Mitt Romney with 14-point lead over Newt Gingrich
"That's why they're trying to carpet-bomb us here in Florida," said former Gingrich aide Rick Tyler, who runs the pro-Gingrich political action committee Winning Our Future. "They're trying to end this thing. But it's not going to end."
Tyler visited the first of three rallies Romney had planned Monday to rail against Romney and urge Santorum to leave the race.
"I'm here to get as many cameras and microphones so I can talk about Mitt Romney's incessant failure to tell the truth," Tyler said, echoing Gingrich's recent claims about Romney's character.
Tyler called Romney "despicable" and "disgraceful."
He also called on Santorum to leave the race to clear the way for Gingrich.
"I think it would give us Mitt Romney, and I think Rick would hurt himself" by staying in, Tyler said.
Speaking to reporters, Romney said Gingrich's threats indicated desperation.
"That's usually the case when you think you're going to lose," he said.
"Everybody has a right to stay in as long as they think" they should, Romney said.
Gingrich kept up his attacks, saying Monday that on the big, philosophical issues, Romney "is for all practical purposes a liberal.

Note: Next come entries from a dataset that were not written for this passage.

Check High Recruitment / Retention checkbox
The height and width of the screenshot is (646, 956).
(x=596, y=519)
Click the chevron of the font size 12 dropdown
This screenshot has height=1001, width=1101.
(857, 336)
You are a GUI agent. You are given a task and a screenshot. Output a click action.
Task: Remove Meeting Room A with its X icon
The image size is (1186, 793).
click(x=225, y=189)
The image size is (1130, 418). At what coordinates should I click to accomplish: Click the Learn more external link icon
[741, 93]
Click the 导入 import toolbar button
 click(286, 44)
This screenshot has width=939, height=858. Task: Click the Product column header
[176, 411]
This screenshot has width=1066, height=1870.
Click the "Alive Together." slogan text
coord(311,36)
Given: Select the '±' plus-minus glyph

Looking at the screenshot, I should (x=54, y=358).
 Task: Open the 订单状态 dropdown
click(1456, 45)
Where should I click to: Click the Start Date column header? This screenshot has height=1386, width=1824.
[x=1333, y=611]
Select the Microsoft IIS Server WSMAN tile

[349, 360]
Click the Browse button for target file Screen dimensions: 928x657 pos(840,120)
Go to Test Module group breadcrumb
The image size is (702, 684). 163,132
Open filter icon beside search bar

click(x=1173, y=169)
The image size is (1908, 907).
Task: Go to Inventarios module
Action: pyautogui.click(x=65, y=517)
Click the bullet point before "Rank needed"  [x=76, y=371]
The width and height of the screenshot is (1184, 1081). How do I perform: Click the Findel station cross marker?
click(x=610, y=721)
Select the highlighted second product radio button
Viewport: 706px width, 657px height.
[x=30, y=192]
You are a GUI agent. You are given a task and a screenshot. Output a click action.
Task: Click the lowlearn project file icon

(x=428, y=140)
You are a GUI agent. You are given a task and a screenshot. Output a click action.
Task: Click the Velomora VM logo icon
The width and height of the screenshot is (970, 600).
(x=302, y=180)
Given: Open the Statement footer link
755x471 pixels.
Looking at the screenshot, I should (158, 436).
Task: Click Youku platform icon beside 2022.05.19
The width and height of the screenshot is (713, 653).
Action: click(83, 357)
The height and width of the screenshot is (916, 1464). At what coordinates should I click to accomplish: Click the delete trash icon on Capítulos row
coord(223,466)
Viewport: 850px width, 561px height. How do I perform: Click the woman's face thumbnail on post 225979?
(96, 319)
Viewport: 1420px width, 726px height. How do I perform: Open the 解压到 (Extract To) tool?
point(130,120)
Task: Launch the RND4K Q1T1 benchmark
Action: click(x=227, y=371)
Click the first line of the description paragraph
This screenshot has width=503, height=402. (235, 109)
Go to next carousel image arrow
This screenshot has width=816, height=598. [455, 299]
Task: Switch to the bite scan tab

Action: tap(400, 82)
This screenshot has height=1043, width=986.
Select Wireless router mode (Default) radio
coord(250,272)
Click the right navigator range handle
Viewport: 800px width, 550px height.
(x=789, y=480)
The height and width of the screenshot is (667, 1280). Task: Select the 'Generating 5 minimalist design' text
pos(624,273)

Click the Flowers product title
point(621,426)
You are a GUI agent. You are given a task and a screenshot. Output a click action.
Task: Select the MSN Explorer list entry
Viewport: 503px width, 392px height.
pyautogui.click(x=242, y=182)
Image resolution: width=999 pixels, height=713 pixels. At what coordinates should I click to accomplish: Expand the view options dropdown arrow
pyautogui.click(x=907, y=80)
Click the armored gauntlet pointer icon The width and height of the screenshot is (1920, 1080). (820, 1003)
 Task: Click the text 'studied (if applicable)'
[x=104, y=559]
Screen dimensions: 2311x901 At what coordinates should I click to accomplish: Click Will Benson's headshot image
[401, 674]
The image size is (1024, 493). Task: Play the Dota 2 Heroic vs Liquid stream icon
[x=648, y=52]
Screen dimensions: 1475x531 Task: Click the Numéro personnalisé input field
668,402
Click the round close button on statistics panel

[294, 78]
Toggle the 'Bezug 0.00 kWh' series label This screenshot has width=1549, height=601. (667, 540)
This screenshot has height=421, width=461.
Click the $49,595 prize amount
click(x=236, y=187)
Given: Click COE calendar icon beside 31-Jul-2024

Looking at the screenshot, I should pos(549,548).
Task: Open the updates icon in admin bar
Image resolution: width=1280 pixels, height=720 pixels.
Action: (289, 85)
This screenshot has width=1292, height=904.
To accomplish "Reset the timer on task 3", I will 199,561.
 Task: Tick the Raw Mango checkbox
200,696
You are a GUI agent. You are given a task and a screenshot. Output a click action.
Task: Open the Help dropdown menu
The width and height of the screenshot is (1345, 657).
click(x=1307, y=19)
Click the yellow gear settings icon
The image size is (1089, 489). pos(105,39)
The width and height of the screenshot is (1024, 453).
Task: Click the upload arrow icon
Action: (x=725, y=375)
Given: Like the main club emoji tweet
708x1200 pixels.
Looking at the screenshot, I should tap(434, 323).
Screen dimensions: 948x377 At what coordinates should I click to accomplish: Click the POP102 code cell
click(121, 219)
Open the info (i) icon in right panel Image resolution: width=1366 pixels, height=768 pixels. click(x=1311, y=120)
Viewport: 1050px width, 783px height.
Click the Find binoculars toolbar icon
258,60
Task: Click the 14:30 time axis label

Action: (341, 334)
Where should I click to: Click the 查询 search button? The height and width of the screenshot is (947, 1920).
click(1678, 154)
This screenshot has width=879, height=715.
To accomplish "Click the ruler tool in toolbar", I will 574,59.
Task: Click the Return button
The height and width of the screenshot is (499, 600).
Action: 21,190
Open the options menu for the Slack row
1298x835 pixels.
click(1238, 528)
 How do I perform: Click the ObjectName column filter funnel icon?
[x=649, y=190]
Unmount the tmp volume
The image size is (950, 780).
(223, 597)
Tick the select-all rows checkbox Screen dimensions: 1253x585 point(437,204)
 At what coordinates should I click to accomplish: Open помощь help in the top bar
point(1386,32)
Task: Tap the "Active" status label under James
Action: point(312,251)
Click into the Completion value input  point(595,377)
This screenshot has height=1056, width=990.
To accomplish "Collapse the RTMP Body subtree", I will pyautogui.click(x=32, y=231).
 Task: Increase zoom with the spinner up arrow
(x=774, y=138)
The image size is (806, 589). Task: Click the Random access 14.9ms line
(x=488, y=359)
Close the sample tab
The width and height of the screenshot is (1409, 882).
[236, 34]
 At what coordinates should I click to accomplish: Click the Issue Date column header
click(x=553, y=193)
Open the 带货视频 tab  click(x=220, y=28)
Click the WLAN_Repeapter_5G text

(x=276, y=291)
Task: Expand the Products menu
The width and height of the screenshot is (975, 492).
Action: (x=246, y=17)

I am a conservative."
"It's closing here in Florida," Gingrich said, "and I think the next 24 hours in going to make a big difference."
Gingrich also defended his ties to President Ronald Reagan after Romney supporters questioned Reagan's rapport with the former speaker.
"Mitt Romney may not know about the Reagan years because he was not there," Gingrich told supporters in Pensacola.
Polls showed Romney running ahead of Gingrich in the state. Romney earned positive reviews after two debates last week and has put the former House speaker on the defensive over his ethics and ties to Freddie Mac.
But instead of stepping back and refocusing on President Barack Obama - as he did in Iowa when it became clear that Gingrich had lost - Romney is ratcheting up his rhetoric and attacking until the very end.
He hopes to close the Florida campaign strongly to push Gingrich as far back as possible.
Gingrich said Monday he was closing the gap with Romney in Florida. He said the Republican Party needed a "clear conservative" to run against Obama in the fall, and that there was very little difference between Obama and Romney when it came to their policies and politics, such as health care.
"Mitt Romney will have a very, very hard time trying to differentiate himself," Gingrich said. In what has become a wildly unpredictable race, the momentum has swung back to Romney, who was staggered by Gingrich's victory in South Carolina on Jan. 21.
Romney has begun advertising in Nevada ahead of caucuses there next Saturday, illustrating the challenge ahead for Gingrich.
An NBC News/Marist poll published Sunday showed Romney with support from 42 percent of likely Florida primary voters, compared with 27 percent for Gingrich.
Santorum, trailing in Florida by a wide margin, skipped campaigning to be with his 3-year-old daughter, Bella, who was hospitalized. He planned to campaign Monday in Missouri and Minnesota.
Texas Rep. Ron Paul, who has invested little in Florida, also looked to Nevada. The libertarian-leaning Paul is focusing more on gathering delegates in caucus states, where it's less expensive to campaign. But securing the nomination only through caucus states is a hard task.